The role of policy is to codify guiding principles, shape behavior, provide guidance for decision makers, and serve as an implementation roadmap. An information security policy defines how an organization will protect its information assets, ensure compliance with legal and regulatory requirements, and maintain an environment that supports those principles.
Successful information security policies establish what must be done and why — but not how. Good policy has seven essential characteristics.
Endorsed
Leadership must not only believe in the policy — they must act accordingly. Visible participation, ongoing communication, and consistent prioritization are all required. Nothing will doom a policy quicker than having management ignore or circumvent it.
Relevant
The policy must support the guiding principles and goals of the organization and be relevant to those who must comply. A policy that employees can't recognize in relation to their everyday experience will not be followed.
Realistic
Policies will be rejected if they don't reflect the reality of the environment in which they'll be implemented. Engaging constituents in policy development, providing appropriate training, and consistently enforcing policies leads to better adoption.
Attainable
Information security policies should only require what is possible. A policy should never set up constituents for failure — it should provide a clear path for success.
Adaptable
An adaptable information security policy recognizes that security is not a static, point-in-time endeavor, but an ongoing process.
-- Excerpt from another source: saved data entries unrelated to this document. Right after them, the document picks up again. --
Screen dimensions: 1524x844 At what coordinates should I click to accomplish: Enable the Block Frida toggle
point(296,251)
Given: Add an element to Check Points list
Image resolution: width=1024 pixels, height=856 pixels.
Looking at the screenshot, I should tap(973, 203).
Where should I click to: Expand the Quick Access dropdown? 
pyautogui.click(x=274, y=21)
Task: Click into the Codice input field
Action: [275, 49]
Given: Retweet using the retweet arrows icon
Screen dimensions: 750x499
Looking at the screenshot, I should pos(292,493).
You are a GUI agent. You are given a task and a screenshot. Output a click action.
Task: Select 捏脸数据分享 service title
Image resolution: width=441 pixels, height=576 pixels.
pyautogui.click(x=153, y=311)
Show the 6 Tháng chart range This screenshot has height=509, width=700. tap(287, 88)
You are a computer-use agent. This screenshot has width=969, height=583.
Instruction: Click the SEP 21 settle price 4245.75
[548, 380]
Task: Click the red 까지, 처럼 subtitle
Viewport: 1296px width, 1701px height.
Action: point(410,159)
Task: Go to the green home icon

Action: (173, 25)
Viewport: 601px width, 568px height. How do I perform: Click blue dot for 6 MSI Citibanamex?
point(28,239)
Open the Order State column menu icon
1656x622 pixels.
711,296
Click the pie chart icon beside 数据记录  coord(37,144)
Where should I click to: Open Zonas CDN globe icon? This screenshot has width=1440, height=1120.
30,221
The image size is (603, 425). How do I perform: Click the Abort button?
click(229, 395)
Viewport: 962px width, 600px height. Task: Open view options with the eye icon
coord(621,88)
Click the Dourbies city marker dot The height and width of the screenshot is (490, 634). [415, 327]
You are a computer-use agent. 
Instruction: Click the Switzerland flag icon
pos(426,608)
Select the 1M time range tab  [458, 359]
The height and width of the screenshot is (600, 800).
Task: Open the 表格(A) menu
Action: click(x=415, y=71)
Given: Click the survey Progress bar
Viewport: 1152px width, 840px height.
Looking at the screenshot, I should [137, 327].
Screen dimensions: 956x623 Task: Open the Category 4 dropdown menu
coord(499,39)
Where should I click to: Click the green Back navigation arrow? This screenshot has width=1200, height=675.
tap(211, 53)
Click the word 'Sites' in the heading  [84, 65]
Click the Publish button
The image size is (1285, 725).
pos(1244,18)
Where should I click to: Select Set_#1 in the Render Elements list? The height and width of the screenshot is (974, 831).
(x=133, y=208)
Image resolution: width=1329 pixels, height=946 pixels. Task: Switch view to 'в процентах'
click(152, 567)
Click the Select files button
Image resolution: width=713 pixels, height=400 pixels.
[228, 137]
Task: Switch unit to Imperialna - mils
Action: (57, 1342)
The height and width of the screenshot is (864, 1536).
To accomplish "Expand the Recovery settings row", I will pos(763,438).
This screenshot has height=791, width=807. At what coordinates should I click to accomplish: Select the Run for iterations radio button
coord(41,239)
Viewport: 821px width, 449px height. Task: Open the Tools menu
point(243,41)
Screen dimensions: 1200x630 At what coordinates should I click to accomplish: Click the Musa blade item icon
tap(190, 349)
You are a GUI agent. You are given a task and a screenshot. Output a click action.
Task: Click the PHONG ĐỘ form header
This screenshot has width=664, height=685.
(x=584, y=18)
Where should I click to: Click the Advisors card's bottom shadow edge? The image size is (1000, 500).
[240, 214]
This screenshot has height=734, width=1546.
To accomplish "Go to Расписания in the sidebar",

Organizations committed to strong security programs treat policy as a living document.
Enforceable
Enforceable means that controls can be put in place to support the policy, compliance can be measured, and appropriate sanctions can be applied. A rule with no consequence is effectively meaningless.
Inclusive
Data and the systems that store, transmit, and process it are now widely distributed. Policies must consider vendor and third-party relationships, outsourced functions, and the full range of external threats — not just what happens inside the organization's walls.
The hallmark of a great information security policy is that it positively affects the organization, its employees, customers, and the broader operating environment it touches.